How to identify moulting ducks
Drakes lie low in their ‘eclipse’ plumage in midsummer. It can be tricky to identify moulting ducks, so here is our illustrated identification guide for 12 UK species.
A shadow falls across the dazzling colours of male ducks (known as drakes) in midsummer as they lie low in their ‘eclipse’ plumage. Flashes of iridescence become a scruffy mix of dark and buff feathers, while vivid tones are replaced by mottled, spotted and scaled patterns.
Why bother with a dowdy disguise? The answer lies in how ducks moult. Unlike many birds, these wildfowl replace all of their wing feathers at once, so temporarily become flightless and easy prey (sitting ducks, even). Drakes also indulge in some cross-dressing to blend into the background. Females, being mostly brown or grey anyway (to help hide them while sitting on eggs), have no need for any additional camouflage.
It can be tricky to identify moulting ducks, but our guide to the eclipse-plumaged drakes of 12 British species should help. Note that eclipse plumages vary between individual birds.
Drakes are ‘in eclipse’ for several weeks, but as soon as their flight feathers have grown back – usually by October – their bright coloration returns.
Goldeneye (Bucephala clangula)
40–48cm. Eclipse male is similar to female, developing a brown head, but retains traces of white at base of bill.
Mallard (Anas platyrhynchos)
50–60cm.

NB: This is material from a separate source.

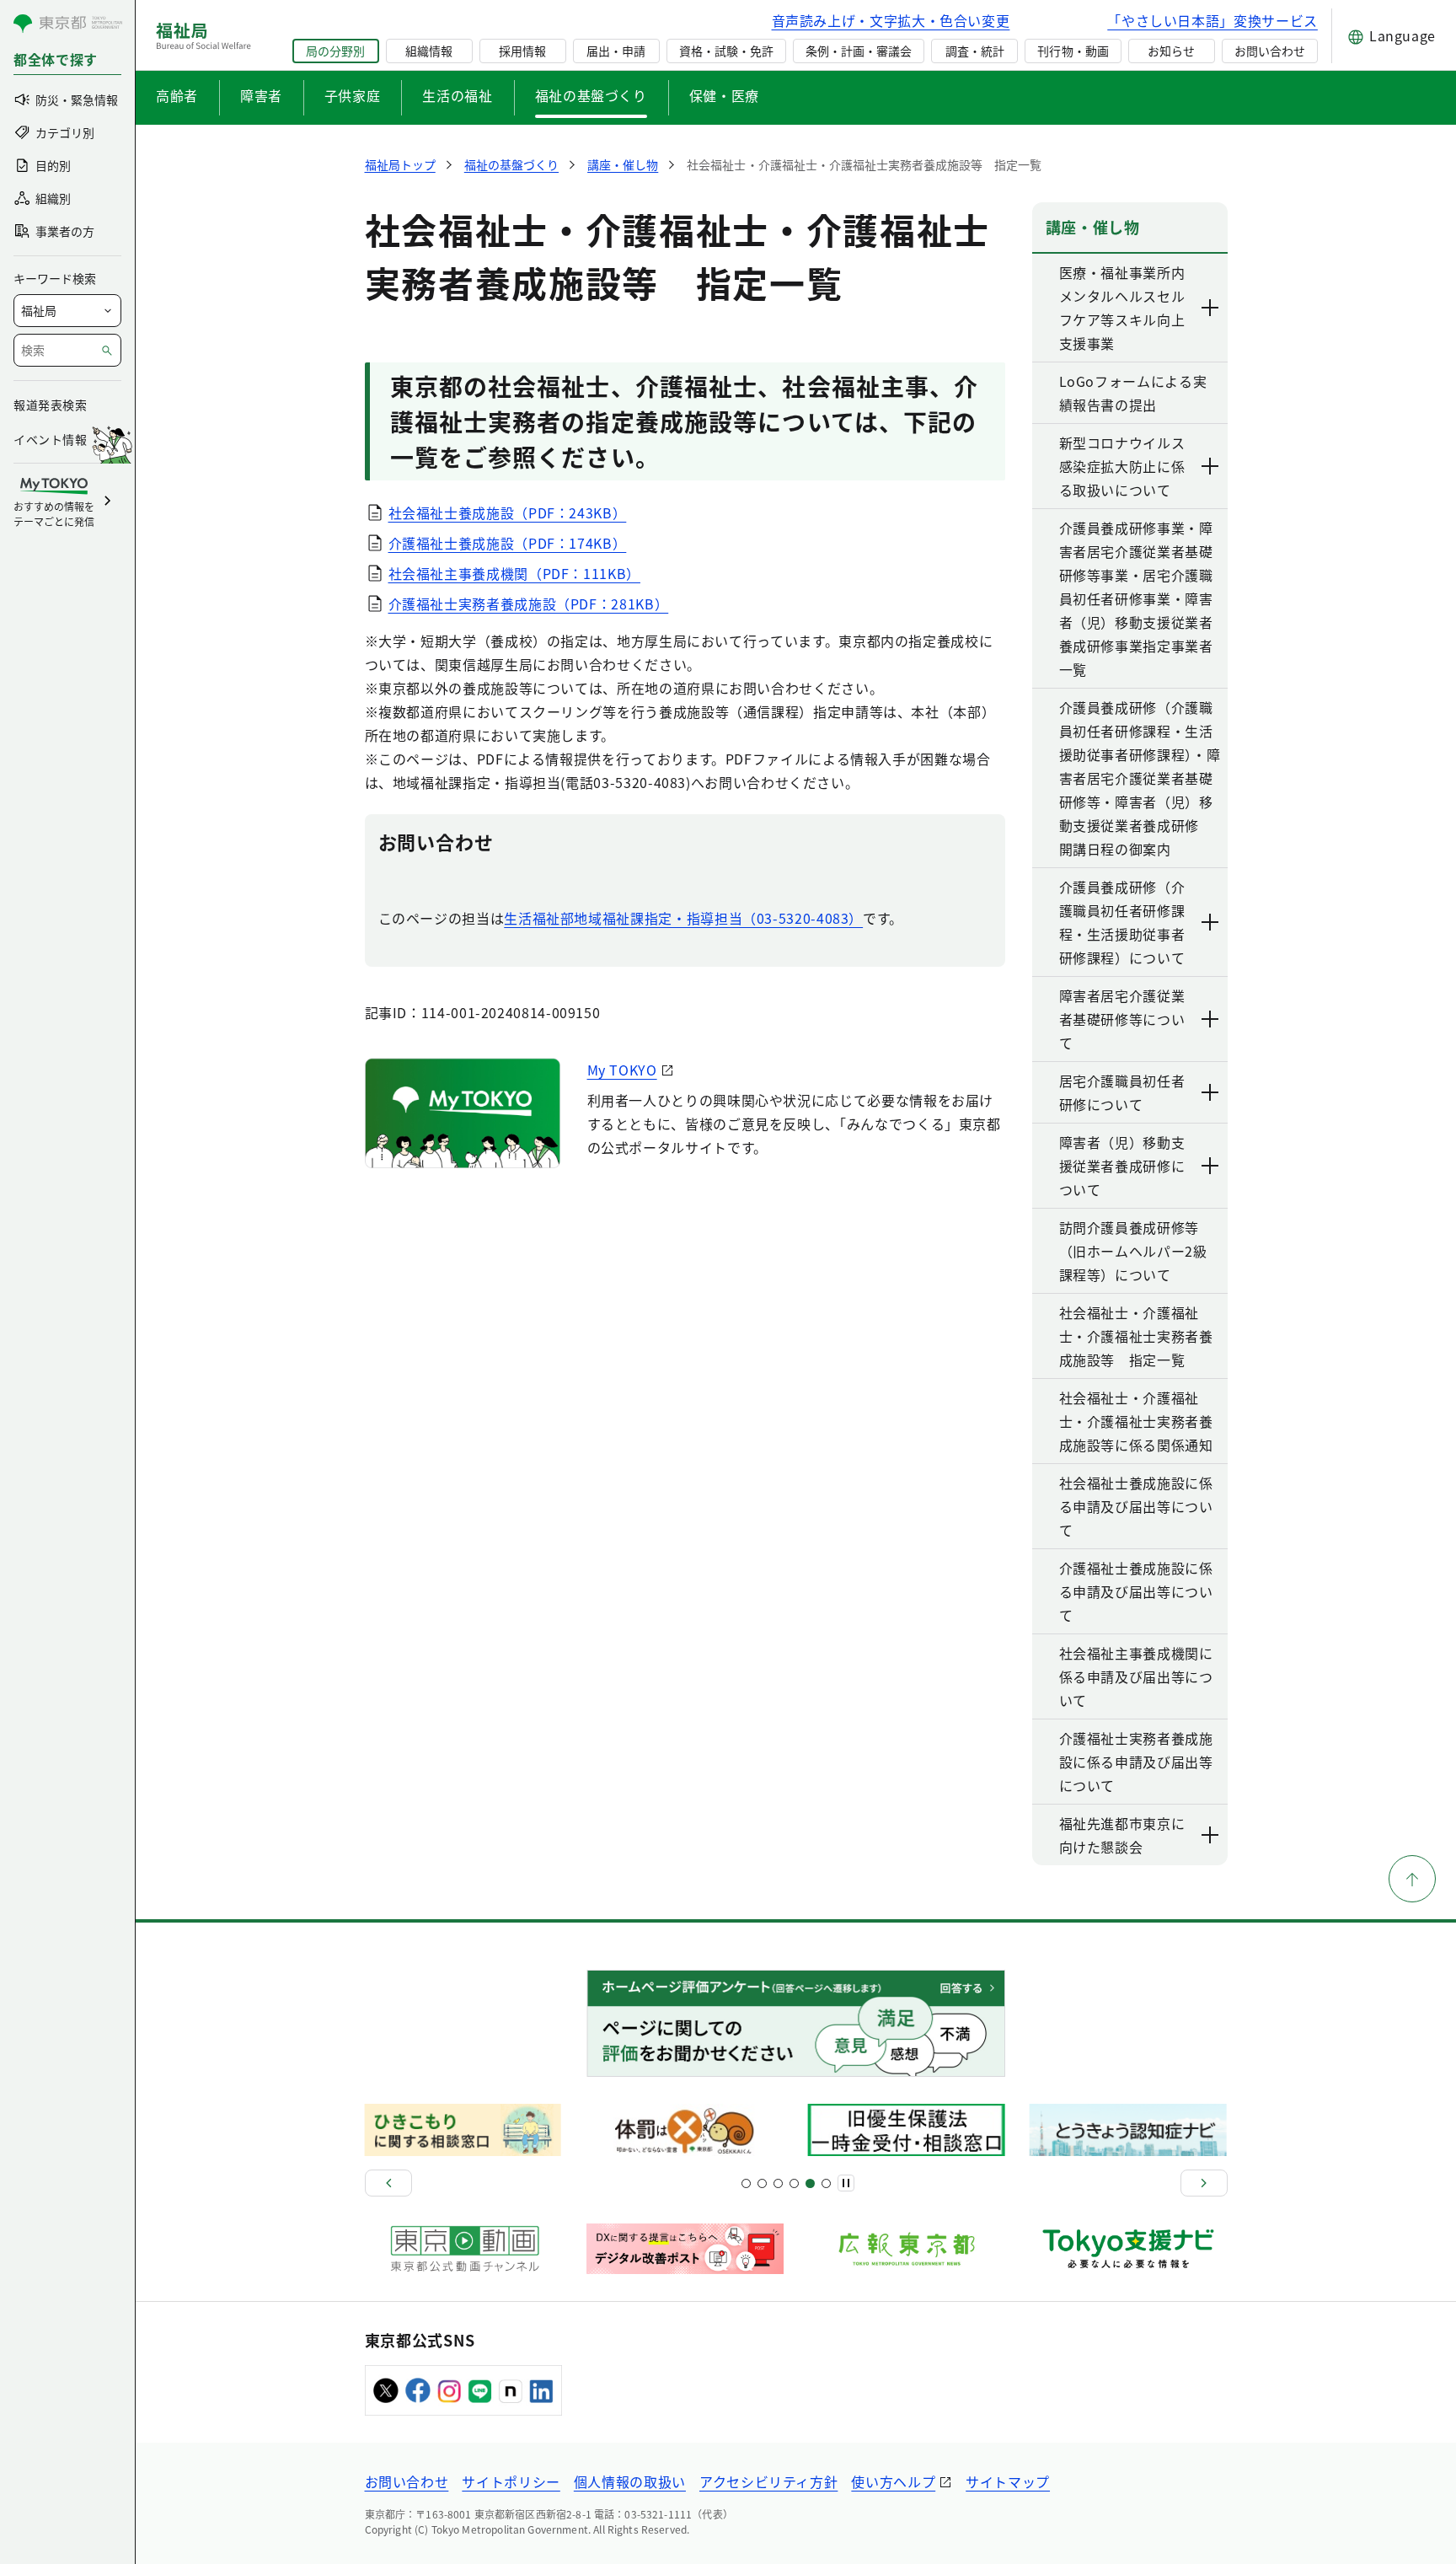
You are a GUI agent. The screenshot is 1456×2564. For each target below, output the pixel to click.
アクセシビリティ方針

Moulting male resembles female, but has an all-yellow bill and a much more rufous chest.
Gadwall (Anas strepera)
46–56cm. Eclipse male looks like a small, greyish female mallard, but has a white speculum (wing flash).
Garganey (Anas querquedula)
37–41cm. A scarce summer visitor to UK. Eclipse male has a pale throat, dark cheek stripe and all-grey bill.
Teal (Anas crecca)
34–38cm. Easy to identify by its tiny size and green speculum (wing flash). Eclipse male near-identical to female.
Wigeon (Anas penelope)
42–50cm. A white forewing patch and bold chestnut tones separate the moulting male from the female.
Shoveler (Anas clypeata)
44–52cm. Unique bill confirms this species’ identity in all plumages; in eclipse, male is browner and plainer.
Tufted duck (Aythya fuligula)
40–47cm. In eclipse, male has just a hint of a crest, with dusky flanks and a brown tinge to black areas.
Pochard (Aythya ferina)
42–49cm. Male becomes drabber during eclipse, with a dull, mottled-grey (not glossy black) breast.
Red-breasted merganser (Mergus serrator)
52–58cm. One of two similar ‘sawbill’ ducks in UK; eclipse male looks like female, but with a white wing patch.
Goosander (Mergus merganser)
58–68cm. Larger than merganser, its close relative. White on wing helps separate moulting male from female.
Eider (Somateria mollissima)
60–70cm. Our largest sea duck. In eclipse, male is dark and mottled, with extensive white on wings.